In summary, bank drafts and certified cheques are payment options available to bank customers. When making a large purchase or needing to guarantee payment, bank drafts and certified cheques are popular options.

While both payment mechanisms are secure and guarantee payment, they have different processes and requirements. A bank draft is a payment instrument created by the account holder and paid from the bank’s account.

The issuing bank guarantees the payment, and the payee receives a payment guarantee from the bank and the drawer. Certified cheques are payment facilities that provide the drawer with a bank guarantee that the cheque will be honoured, provided there are sufficient funds in the account.

Certified cheques are created by the bank and paid from the account holder’s account. The cheque is certified by the bank officials, providing a payment guarantee from the bank only.

Bank officials play a significant role in both payment mechanisms. Bank officials create and issue bank drafts, while they certify certified cheques.

When requesting a bank draft or certified cheque, bank officials will check that the account holder has sufficient funds to cover the payment amount and complete any necessary documentation. Bank officials also verify the signature to prevent fraud.

Sufficient funds are a requirement for both payment options. Before issuing the bank draft or certifying the cheque, bank officials must ensure that the account holder has enough funds to cover the payment amount.

This verification process provides the payee with a guarantee that the payment will be honoured when deposited.

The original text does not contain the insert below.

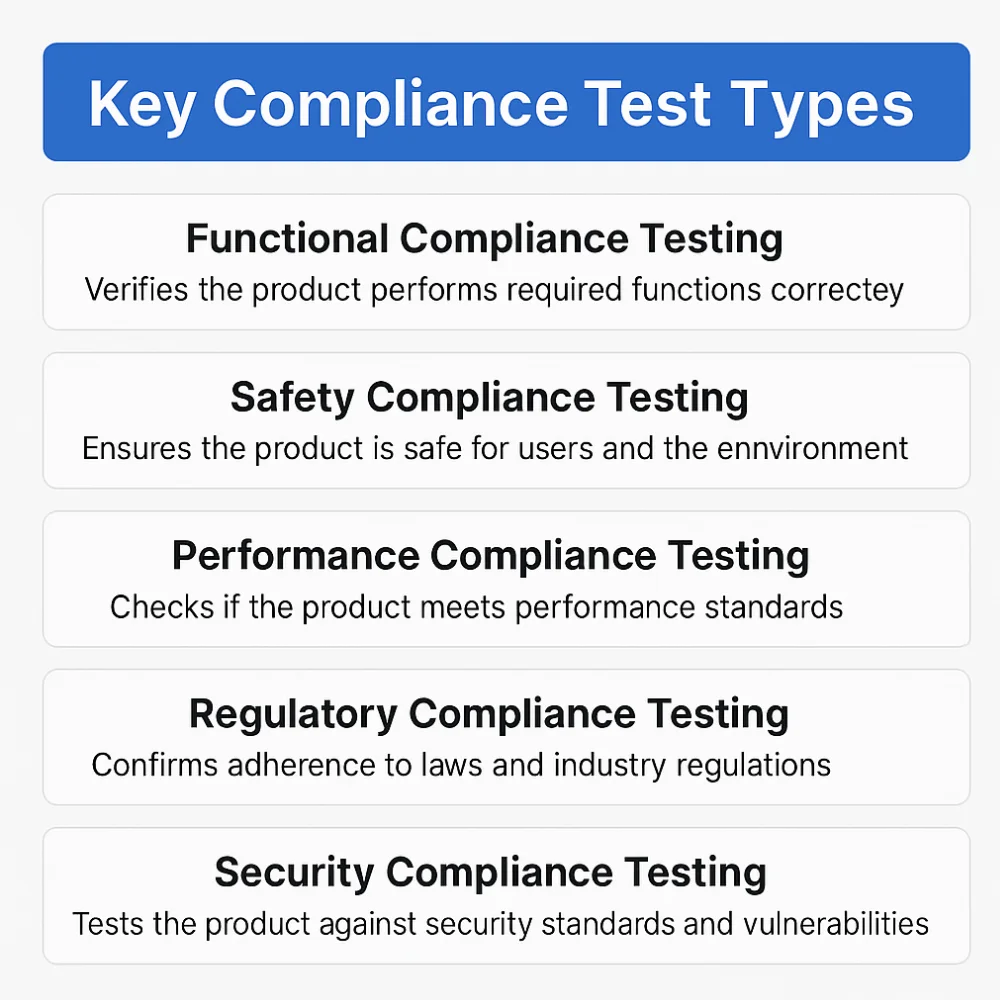Select the Performance Compliance Testing heading
This screenshot has height=1000, width=1000.
pos(490,555)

Both bank drafts and certified cheques have a payment guarantee, but bank drafts provide a payment guarantee from the bank and the account holder, while certified cheques provide a payment guarantee from the bank only.

This difference in payment guarantee is due to the way each payment mechanism is created and issued. Stop payment is also a factor to consider when choosing between bank drafts and certified cheques.

A bank draft can be cancelled at any time before the payment is made, while a certified cheque cannot be cancelled once it has been issued. This feature provides added flexibility for bank draft users, as they can cancel the payment if they change their minds or if the need for payment no longer exists.

Fraud is a concern for both payment options. Bank officials verify signatures for both bank drafts and certified cheques to prevent fraud.

However, certified cheques are more secure against fraud compared to bank drafts, as the cheque is certified by bank officials, ensuring that the payee receives a genuine cheque without any risk of fraud. In conclusion, bank drafts and certified cheques are two payment options available to bank customers.

While they have similarities and differences, they provide a level of assurance for payees and are secure payment methods. When choosing between bank drafts and certified cheques, it is essential to understand their differences and choose the one that meets your needs and preferences.

In conclusion, bank drafts and certified cheques are two payment options that provide a guarantee of payment for bank customers. While both options are secure and offer reassurance to payees, there are important differences to consider when choosing between them.

Bank drafts are created and issued by the account holder, while certified cheques are certified by bank officials. Bank drafts offer greater flexibility with the option to stop payment, while certified cheques provide a higher level of security against fraud.

Understanding these differences is crucial for making informed decisions when it comes to choosing the appropriate payment method. Whether utilizing a bank draft or a certified cheque, bank customers can confidently make payments, ensuring that their financial transactions are secure and reliable.